Directions: The lines below are to be quoted exactly, from the first through the one that contains "Whatsapp Puzzles: Guess Movie".

-- Data to process follows --

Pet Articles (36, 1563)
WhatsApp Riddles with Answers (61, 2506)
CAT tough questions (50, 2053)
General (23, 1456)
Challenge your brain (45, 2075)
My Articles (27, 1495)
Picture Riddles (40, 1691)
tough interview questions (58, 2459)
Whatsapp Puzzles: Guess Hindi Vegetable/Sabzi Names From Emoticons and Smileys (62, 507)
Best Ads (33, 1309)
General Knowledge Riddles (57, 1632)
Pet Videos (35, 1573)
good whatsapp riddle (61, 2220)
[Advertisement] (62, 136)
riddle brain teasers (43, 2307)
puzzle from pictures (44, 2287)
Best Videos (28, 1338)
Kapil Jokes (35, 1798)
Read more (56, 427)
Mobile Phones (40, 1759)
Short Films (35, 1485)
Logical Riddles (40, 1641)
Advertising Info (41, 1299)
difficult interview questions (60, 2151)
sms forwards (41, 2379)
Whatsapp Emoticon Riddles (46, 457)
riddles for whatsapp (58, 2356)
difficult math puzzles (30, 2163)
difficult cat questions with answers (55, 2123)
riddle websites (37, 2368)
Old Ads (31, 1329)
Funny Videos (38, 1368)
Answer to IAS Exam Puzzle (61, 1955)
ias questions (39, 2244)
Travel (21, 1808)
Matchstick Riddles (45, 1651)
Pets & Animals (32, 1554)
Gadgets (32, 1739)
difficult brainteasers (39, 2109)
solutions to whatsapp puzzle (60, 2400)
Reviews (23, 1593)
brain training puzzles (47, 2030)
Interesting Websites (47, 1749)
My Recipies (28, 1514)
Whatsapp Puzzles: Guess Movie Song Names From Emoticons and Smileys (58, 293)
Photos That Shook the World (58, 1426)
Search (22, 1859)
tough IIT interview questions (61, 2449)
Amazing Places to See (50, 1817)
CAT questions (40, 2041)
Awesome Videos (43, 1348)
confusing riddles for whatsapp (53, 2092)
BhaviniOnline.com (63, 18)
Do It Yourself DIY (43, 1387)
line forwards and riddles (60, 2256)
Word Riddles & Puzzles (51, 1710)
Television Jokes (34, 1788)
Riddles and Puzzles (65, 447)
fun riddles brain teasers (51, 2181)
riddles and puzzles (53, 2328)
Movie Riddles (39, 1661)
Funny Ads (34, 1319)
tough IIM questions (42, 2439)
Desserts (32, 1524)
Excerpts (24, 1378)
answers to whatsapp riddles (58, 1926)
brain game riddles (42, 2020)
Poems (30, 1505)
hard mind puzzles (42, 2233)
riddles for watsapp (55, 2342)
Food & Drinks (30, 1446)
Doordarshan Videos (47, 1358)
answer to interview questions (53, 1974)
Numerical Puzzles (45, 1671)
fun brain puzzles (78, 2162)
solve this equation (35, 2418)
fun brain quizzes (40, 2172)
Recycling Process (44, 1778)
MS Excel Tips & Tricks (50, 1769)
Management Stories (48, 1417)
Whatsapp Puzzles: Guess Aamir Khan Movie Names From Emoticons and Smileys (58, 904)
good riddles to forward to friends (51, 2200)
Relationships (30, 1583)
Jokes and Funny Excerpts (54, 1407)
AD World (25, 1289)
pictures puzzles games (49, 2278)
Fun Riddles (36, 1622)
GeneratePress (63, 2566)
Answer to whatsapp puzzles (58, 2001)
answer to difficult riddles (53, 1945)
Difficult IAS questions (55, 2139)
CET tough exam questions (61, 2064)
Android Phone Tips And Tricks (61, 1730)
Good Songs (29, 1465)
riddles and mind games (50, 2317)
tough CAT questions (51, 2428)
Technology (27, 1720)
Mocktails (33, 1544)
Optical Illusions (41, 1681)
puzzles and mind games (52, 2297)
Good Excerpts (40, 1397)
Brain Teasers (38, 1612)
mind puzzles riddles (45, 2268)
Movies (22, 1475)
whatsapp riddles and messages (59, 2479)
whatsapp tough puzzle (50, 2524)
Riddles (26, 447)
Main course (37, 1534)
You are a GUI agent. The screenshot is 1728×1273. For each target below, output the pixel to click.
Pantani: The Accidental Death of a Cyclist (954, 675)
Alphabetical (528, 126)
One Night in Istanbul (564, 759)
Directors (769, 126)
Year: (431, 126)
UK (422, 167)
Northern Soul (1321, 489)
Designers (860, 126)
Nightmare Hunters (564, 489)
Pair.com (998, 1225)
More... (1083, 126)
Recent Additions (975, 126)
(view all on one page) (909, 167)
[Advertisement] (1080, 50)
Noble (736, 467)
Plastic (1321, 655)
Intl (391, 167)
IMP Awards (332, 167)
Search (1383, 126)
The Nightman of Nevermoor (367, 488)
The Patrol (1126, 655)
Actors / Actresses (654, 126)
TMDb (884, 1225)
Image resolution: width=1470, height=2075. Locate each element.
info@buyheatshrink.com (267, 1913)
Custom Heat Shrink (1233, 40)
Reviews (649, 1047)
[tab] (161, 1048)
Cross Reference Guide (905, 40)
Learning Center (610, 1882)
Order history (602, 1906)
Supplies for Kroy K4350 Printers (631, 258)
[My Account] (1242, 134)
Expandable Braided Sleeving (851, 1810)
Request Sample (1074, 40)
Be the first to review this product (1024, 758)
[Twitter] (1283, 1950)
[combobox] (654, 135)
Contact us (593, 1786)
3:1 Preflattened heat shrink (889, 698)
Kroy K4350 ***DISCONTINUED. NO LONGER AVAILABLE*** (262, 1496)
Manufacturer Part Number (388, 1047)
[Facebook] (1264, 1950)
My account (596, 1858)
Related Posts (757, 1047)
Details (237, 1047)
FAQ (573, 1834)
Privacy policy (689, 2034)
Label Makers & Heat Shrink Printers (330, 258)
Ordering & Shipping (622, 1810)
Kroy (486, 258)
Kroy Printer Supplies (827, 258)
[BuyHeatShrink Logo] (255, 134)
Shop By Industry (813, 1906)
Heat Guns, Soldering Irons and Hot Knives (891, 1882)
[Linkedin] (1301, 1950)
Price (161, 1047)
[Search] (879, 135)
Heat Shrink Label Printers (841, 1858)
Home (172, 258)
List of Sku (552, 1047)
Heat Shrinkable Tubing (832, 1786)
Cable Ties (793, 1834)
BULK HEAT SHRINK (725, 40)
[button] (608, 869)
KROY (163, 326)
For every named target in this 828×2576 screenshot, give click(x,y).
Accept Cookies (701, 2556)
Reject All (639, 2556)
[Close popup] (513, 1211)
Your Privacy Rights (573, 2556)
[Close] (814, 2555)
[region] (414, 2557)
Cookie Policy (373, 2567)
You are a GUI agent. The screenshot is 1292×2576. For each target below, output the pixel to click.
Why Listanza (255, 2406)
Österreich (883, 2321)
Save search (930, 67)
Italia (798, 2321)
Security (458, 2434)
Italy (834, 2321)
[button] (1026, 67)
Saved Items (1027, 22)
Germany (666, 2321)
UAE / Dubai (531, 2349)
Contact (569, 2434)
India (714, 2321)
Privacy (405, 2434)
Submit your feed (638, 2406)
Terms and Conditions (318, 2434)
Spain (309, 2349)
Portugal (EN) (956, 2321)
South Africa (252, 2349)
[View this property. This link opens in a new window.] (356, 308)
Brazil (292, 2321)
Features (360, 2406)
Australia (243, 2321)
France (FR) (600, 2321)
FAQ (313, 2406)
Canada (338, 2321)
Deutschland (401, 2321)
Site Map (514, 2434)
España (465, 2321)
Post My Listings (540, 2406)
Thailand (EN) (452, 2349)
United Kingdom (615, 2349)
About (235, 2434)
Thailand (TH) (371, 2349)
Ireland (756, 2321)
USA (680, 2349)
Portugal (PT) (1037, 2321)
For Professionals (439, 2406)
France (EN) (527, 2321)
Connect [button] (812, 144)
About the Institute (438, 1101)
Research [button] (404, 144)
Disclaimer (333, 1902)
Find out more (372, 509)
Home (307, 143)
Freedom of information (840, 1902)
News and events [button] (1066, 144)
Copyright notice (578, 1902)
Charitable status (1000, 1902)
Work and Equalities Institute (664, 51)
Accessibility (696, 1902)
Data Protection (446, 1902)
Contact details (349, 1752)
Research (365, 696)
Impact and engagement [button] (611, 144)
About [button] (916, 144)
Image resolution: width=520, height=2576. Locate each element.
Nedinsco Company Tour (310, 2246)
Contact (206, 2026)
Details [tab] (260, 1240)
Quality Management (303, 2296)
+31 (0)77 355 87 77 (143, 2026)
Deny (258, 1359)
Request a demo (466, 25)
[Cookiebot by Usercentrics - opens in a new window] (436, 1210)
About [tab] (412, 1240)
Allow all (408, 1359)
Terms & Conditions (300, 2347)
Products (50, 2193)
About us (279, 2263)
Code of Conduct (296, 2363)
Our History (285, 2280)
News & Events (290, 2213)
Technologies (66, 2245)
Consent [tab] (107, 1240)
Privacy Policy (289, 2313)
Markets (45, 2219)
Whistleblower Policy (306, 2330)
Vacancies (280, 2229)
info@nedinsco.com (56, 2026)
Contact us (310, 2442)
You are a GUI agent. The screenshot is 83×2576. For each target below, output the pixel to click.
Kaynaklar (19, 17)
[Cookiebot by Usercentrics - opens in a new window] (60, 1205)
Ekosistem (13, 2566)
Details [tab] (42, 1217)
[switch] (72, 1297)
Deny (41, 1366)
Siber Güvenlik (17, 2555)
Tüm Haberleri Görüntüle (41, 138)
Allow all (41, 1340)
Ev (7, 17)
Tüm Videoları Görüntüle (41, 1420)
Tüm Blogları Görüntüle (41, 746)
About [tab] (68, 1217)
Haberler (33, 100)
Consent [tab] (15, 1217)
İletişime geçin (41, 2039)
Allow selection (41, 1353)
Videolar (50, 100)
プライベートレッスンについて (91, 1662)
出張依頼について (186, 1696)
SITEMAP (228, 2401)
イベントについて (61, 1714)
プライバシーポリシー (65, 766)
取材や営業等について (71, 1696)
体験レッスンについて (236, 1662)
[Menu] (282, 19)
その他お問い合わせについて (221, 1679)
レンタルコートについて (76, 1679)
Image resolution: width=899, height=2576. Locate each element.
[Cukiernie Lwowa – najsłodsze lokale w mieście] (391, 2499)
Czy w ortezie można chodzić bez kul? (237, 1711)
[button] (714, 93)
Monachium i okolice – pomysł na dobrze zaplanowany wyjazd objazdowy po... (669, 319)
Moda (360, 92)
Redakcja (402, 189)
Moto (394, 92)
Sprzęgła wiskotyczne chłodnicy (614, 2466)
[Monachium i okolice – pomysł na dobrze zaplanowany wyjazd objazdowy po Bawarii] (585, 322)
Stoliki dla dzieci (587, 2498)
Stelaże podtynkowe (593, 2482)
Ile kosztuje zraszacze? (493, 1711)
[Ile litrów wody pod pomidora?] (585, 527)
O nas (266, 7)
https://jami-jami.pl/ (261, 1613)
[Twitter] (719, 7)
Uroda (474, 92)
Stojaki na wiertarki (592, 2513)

-- Data to process concluded --

Result of this exercise:
Pet Articles (36, 1563)
WhatsApp Riddles with Answers (61, 2506)
CAT tough questions (50, 2053)
General (23, 1456)
Challenge your brain (45, 2075)
My Articles (27, 1495)
Picture Riddles (40, 1691)
tough interview questions (58, 2459)
Whatsapp Puzzles: Guess Hindi Vegetable/Sabzi Names From Emoticons and Smileys (62, 507)
Best Ads (33, 1309)
General Knowledge Riddles (57, 1632)
Pet Videos (35, 1573)
good whatsapp riddle (61, 2220)
[Advertisement] (62, 136)
riddle brain teasers (43, 2307)
puzzle from pictures (44, 2287)
Best Videos (28, 1338)
Kapil Jokes (35, 1798)
Read more (56, 427)
Mobile Phones (40, 1759)
Short Films (35, 1485)
Logical Riddles (40, 1641)
Advertising Info (41, 1299)
difficult interview questions (60, 2151)
sms forwards (41, 2379)
Whatsapp Emoticon Riddles (46, 457)
riddles for whatsapp (58, 2356)
difficult math puzzles (30, 2163)
difficult cat questions with answers (55, 2123)
riddle websites (37, 2368)
Old Ads (31, 1329)
Funny Videos (38, 1368)
Answer to IAS Exam Puzzle (61, 1955)
ias questions (39, 2244)
Travel (21, 1808)
Matchstick Riddles (45, 1651)
Pets & Animals (32, 1554)
Gadgets (32, 1739)
difficult brainteasers (39, 2109)
solutions to whatsapp puzzle (60, 2400)
Reviews (23, 1593)
brain training puzzles (47, 2030)
Interesting Websites (47, 1749)
My Recipies (28, 1514)
Whatsapp Puzzles: Guess Movie Song Names From Emoticons and Smileys (58, 293)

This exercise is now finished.